The request:
Present every line of the material below as a numbered list, omitting any blank lines.

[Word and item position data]
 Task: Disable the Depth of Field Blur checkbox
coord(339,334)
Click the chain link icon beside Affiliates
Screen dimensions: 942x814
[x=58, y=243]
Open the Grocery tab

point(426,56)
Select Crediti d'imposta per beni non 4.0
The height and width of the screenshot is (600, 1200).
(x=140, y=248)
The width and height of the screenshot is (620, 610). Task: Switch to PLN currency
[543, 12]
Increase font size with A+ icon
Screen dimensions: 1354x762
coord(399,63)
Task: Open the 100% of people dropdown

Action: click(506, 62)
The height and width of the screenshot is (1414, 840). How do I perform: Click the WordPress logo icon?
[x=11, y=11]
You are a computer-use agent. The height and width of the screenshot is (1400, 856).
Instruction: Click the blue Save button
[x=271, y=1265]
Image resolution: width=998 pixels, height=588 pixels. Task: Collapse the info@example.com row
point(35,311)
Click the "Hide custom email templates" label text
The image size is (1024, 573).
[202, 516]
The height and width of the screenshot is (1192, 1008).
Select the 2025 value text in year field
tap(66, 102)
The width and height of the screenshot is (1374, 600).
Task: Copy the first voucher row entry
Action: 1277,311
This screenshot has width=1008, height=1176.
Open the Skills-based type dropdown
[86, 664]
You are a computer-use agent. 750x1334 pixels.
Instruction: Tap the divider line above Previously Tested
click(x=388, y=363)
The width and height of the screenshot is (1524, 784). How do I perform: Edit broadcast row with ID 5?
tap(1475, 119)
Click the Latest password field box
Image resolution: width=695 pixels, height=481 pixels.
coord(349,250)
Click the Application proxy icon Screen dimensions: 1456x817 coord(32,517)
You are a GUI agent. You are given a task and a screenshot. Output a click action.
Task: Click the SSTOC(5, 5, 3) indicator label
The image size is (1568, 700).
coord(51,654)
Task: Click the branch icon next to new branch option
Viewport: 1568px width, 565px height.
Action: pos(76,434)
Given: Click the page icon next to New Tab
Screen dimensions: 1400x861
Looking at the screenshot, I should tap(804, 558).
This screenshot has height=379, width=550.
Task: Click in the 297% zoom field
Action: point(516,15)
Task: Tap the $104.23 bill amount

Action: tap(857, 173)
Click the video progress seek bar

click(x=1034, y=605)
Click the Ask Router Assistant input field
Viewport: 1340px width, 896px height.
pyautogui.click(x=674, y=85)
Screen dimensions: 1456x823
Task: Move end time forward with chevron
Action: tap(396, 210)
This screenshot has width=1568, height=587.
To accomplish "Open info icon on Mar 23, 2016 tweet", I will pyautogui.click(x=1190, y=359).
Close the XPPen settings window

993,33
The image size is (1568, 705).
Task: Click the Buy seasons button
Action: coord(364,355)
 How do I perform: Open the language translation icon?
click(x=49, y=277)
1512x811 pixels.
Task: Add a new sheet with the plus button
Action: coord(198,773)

Problem solution:
1.  Task: Disable the Depth of Field Blur checkbox
2. coord(339,334)
3. Click the chain link icon beside Affiliates
4. Screen dimensions: 942x814
5. [x=58, y=243]
6. Open the Grocery tab
7. point(426,56)
8. Select Crediti d'imposta per beni non 4.0
9. The height and width of the screenshot is (600, 1200).
10. (x=140, y=248)
11. The width and height of the screenshot is (620, 610). Task: Switch to PLN currency
12. [543, 12]
13. Increase font size with A+ icon
14. Screen dimensions: 1354x762
15. coord(399,63)
16. Task: Open the 100% of people dropdown
17. Action: click(506, 62)
18. The height and width of the screenshot is (1414, 840). How do I perform: Click the WordPress logo icon?
19. [x=11, y=11]
20. You are a computer-use agent. The height and width of the screenshot is (1400, 856).
21. Instruction: Click the blue Save button
22. [x=271, y=1265]
23. Image resolution: width=998 pixels, height=588 pixels. Task: Collapse the info@example.com row
24. point(35,311)
25. Click the "Hide custom email templates" label text
26. The image size is (1024, 573).
27. [202, 516]
28. The height and width of the screenshot is (1192, 1008).
29. Select the 2025 value text in year field
30. tap(66, 102)
31. The width and height of the screenshot is (1374, 600).
32. Task: Copy the first voucher row entry
33. Action: 1277,311
34. This screenshot has width=1008, height=1176.
35. Open the Skills-based type dropdown
36. [86, 664]
37. You are a computer-use agent. 750x1334 pixels.
38. Instruction: Tap the divider line above Previously Tested
39. click(x=388, y=363)
40. The width and height of the screenshot is (1524, 784). How do I perform: Edit broadcast row with ID 5?
41. tap(1475, 119)
42. Click the Latest password field box
43. Image resolution: width=695 pixels, height=481 pixels.
44. coord(349,250)
45. Click the Application proxy icon Screen dimensions: 1456x817 coord(32,517)
46. You are a GUI agent. You are given a task and a screenshot. Output a click action.
47. Task: Click the SSTOC(5, 5, 3) indicator label
48. The image size is (1568, 700).
49. coord(51,654)
50. Task: Click the branch icon next to new branch option
51. Viewport: 1568px width, 565px height.
52. Action: pos(76,434)
53. Given: Click the page icon next to New Tab
54. Screen dimensions: 1400x861
55. Looking at the screenshot, I should tap(804, 558).
56. This screenshot has height=379, width=550.
57. Task: Click in the 297% zoom field
58. Action: point(516,15)
59. Task: Tap the $104.23 bill amount
60. Action: tap(857, 173)
61. Click the video progress seek bar
62. click(x=1034, y=605)
63. Click the Ask Router Assistant input field
64. Viewport: 1340px width, 896px height.
65. pyautogui.click(x=674, y=85)
66. Screen dimensions: 1456x823
67. Task: Move end time forward with chevron
68. Action: tap(396, 210)
69. This screenshot has width=1568, height=587.
70. To accomplish "Open info icon on Mar 23, 2016 tweet", I will pyautogui.click(x=1190, y=359).
71. Close the XPPen settings window
72. 993,33
73. The image size is (1568, 705).
74. Task: Click the Buy seasons button
75. Action: coord(364,355)
76.  How do I perform: Open the language translation icon?
77. click(x=49, y=277)
78. 1512x811 pixels.
79. Task: Add a new sheet with the plus button
80. Action: coord(198,773)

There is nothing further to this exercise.